--- DATASET RECORDS Enclosed Below ---
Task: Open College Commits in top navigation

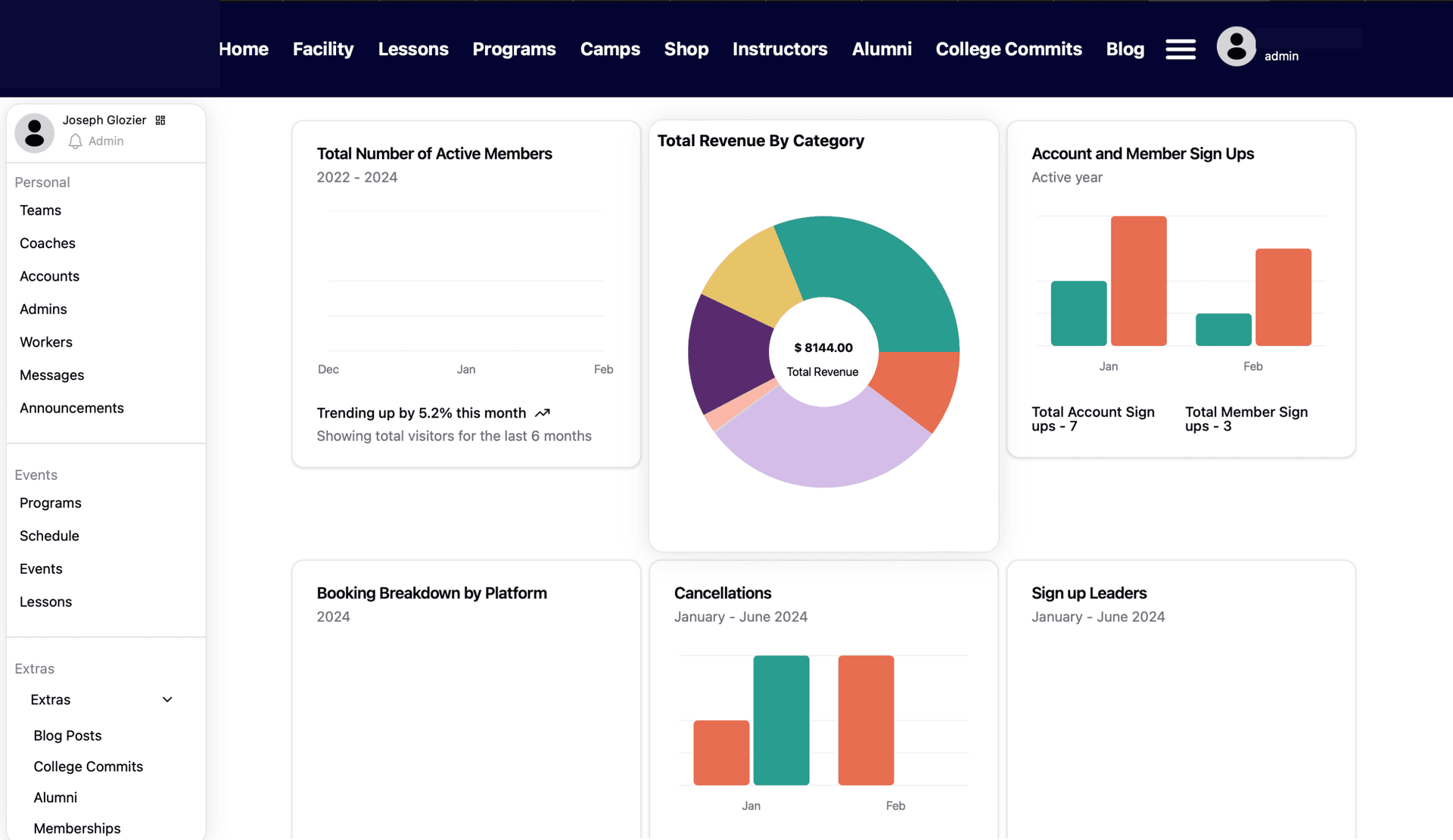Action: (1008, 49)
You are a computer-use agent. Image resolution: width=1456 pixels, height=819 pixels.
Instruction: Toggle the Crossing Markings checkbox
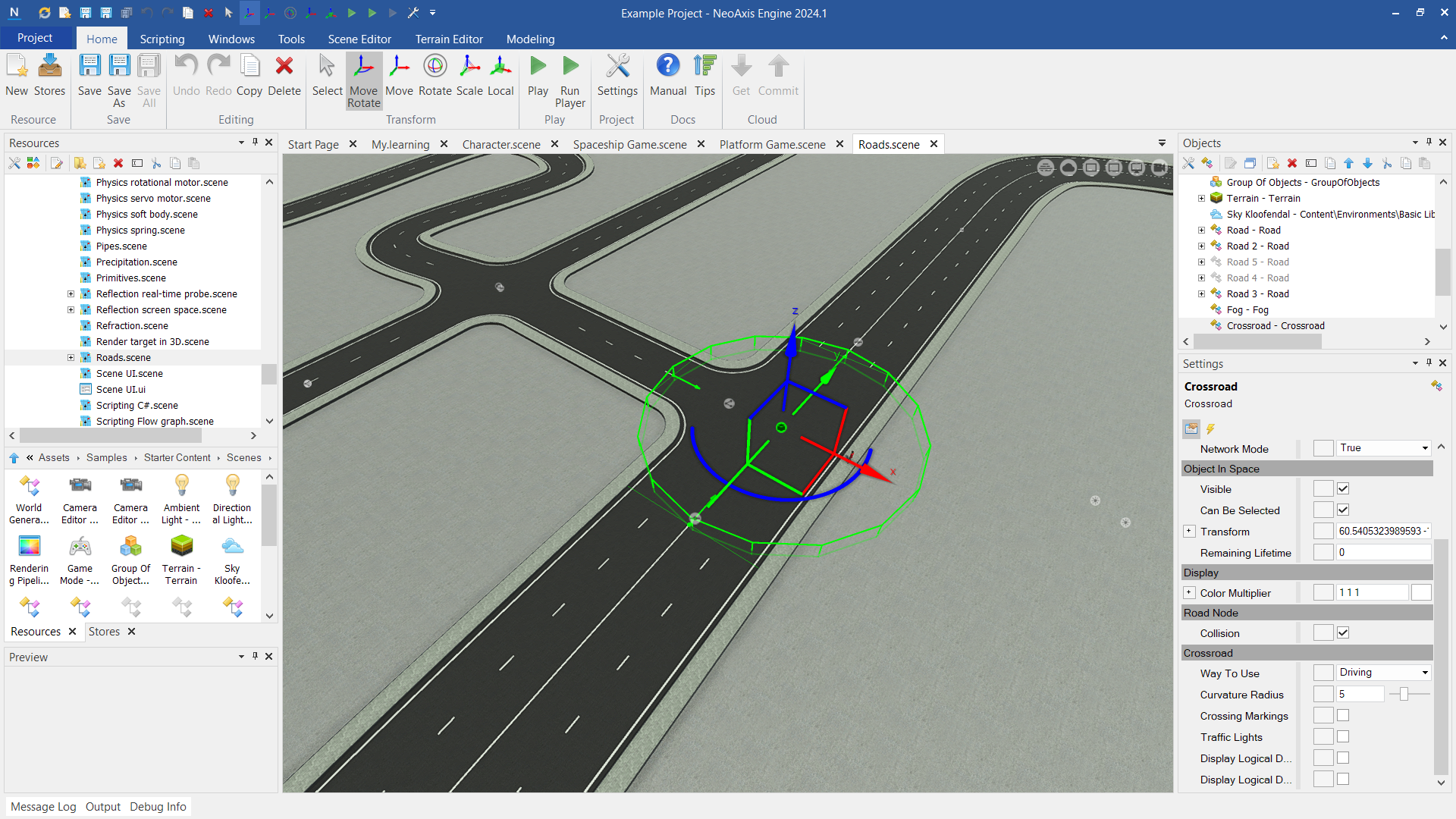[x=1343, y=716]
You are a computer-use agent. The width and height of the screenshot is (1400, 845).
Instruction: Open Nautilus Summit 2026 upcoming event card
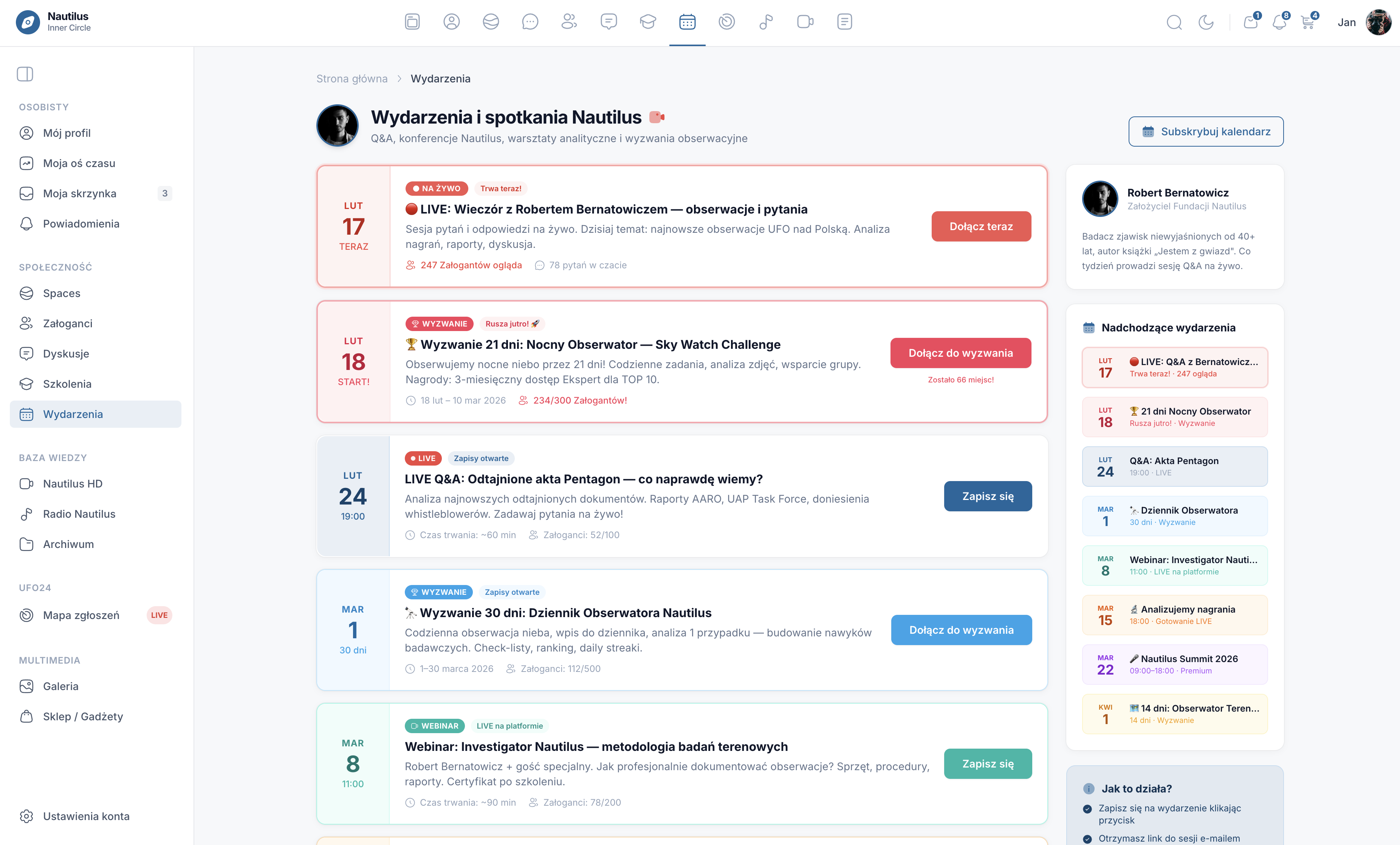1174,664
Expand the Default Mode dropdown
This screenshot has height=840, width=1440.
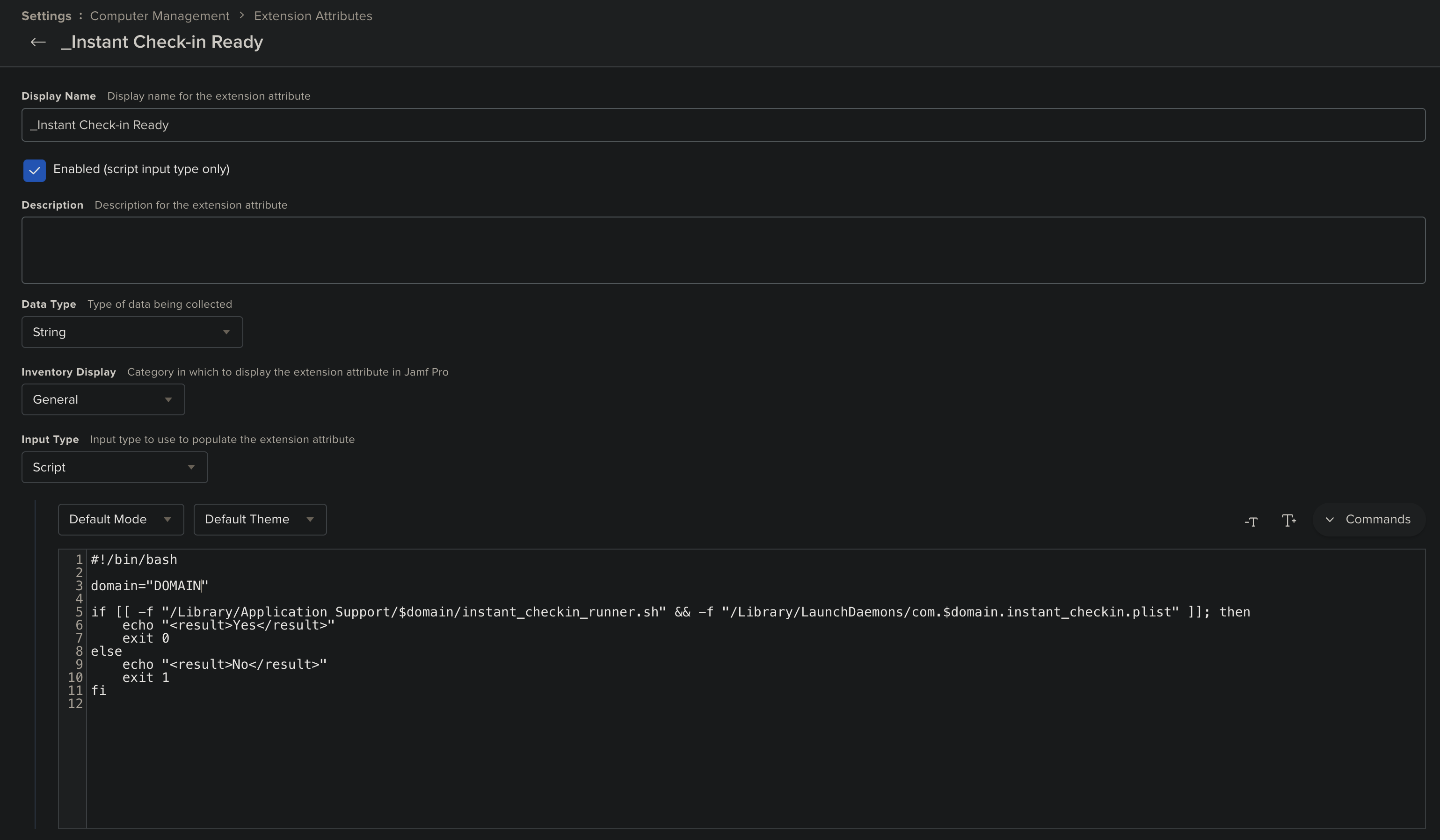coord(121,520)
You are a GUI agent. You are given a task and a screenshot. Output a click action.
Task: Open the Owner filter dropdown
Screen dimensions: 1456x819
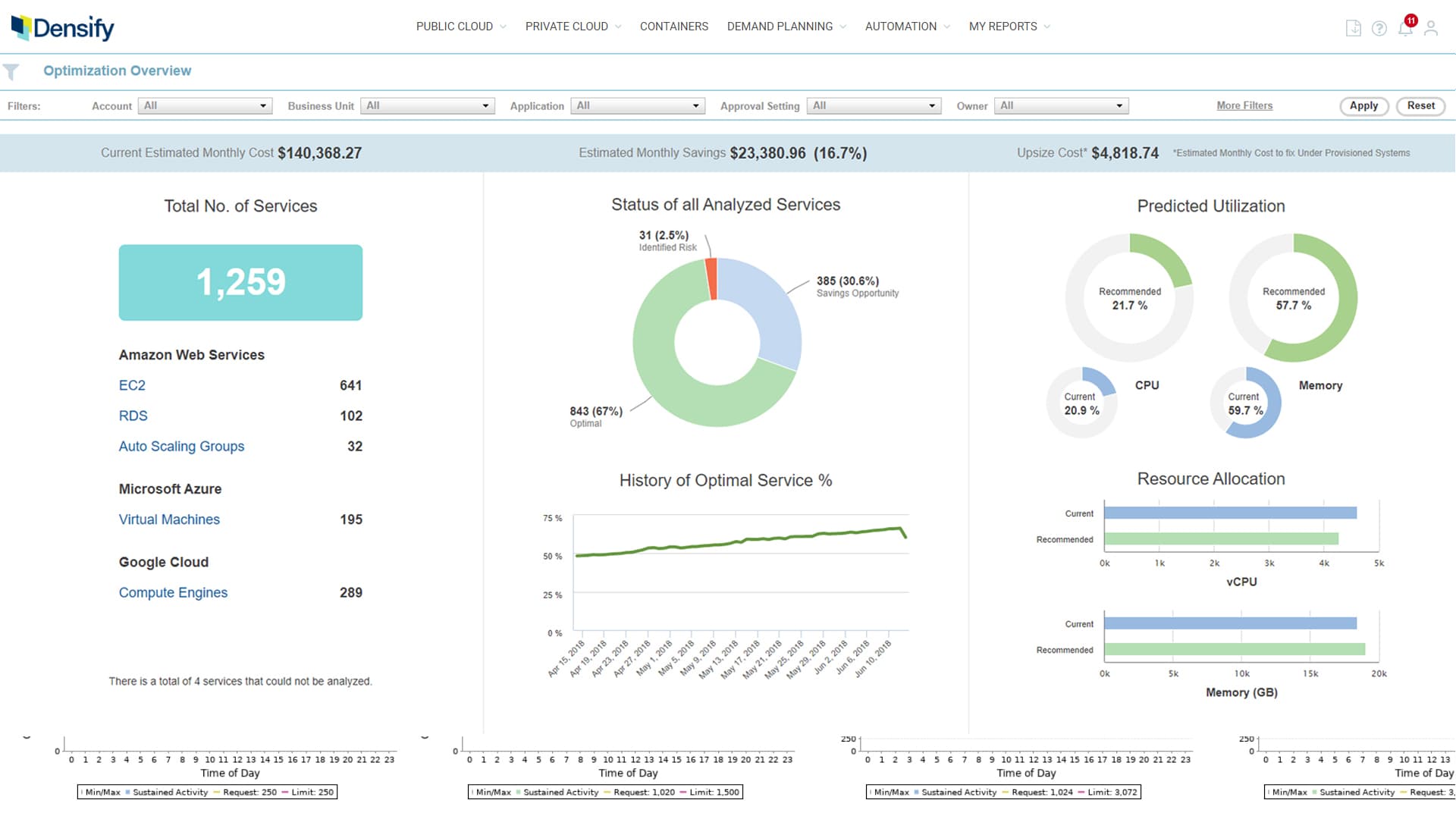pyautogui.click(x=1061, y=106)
--- End of Enclosed DATASET RECORDS ---
### YOUR TASK
From the first line to the last, repeat the records above exactly, leaving out the pictures.

### RESULT OF THIS TASK
Task: Open College Commits in top navigation

Action: (1008, 49)
You are a computer-use agent. Image resolution: width=1456 pixels, height=819 pixels.
Instruction: Toggle the Crossing Markings checkbox
[x=1343, y=716]
You are a computer-use agent. The width and height of the screenshot is (1400, 845).
Instruction: Open Nautilus Summit 2026 upcoming event card
1174,664
Expand the Default Mode dropdown
This screenshot has height=840, width=1440.
coord(121,520)
You are a GUI agent. You are given a task and a screenshot. Output a click action.
Task: Open the Owner filter dropdown
Screen dimensions: 1456x819
pyautogui.click(x=1061, y=106)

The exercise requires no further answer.